Maybe those monthly debit card fees the big banks tried had a purpose beyond recouping money lost to lower payments from merchants on debit card transactions.
Media reports speculate that the big banks figured you would leave your debit card at home and begin using that consumer credit card they issued you. That would bring smiles all around the board rooms, as the banks would get around 2 percent from the amount of each credit card transaction and likely earn some big interest from unpaid monthly balances.
That 2 percent is far more than they would get from the typical swipe of a debit card, said LowCards.com in a web post.
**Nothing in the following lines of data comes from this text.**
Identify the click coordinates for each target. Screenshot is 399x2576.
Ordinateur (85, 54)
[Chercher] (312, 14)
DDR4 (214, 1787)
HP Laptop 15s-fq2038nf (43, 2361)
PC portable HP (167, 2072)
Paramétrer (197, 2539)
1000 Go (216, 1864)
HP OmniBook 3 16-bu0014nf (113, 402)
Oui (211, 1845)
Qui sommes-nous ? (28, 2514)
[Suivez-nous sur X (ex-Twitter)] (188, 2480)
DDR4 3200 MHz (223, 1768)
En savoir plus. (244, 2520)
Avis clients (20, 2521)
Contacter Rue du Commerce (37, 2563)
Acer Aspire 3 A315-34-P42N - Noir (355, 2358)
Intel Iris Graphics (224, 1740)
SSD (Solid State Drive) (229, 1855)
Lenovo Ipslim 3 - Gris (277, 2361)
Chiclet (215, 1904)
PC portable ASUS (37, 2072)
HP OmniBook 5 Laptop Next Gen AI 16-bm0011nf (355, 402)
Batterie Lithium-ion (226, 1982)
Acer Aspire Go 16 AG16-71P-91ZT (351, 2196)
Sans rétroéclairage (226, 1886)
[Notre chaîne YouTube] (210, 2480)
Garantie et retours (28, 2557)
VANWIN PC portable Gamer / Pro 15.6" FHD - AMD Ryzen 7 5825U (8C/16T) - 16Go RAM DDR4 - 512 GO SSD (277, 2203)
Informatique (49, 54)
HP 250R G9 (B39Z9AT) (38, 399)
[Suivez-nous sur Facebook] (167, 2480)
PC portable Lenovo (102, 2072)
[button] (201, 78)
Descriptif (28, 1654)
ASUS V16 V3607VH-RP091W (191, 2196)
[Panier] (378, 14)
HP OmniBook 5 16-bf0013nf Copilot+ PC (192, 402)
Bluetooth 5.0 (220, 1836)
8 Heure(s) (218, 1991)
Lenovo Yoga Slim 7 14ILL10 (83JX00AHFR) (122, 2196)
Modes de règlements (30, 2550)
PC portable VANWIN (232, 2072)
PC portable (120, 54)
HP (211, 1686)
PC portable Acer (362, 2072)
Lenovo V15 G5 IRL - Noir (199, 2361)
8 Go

Meanwhile, CreditHub reports that three of the banks that announced plans to assess the debit card charges — Bank of America, Chase and Wells Fargo — rank among the top 10 credit card issuers in the United States.
Birmingham’s Regions Bank, the market leader in Mississippi, instituted the charges (later rescinded) after re-entering the credit card market in July. It did so by purchasing the Regions-branded credit card portfolio from FIA Card Services, a deal that gave it 500,000 existing Regions consumer credit card accounts and a portfolio of 40,000 business credit card accounts.
No doubt the likes of Bank of America, Wells Fargo and Regions knew they’d have to endure an inevitable public relations whipping. But in exchange earnings would improve at a time revenues are increasingly difficult to grow.
Barry Planch, Jackson-based Trustmark’s senior vice president for product management, noted the strategy back in September before the big banks initiated the fees. “If the bigger banks can shift behavior from a debit card to credit card they benefit,” he said.
Planch, whose bank declined to charge the fees, said at the time it would be interesting to see how customers react.
We know now they reacted with so much ire that they shelved the strategy – for now.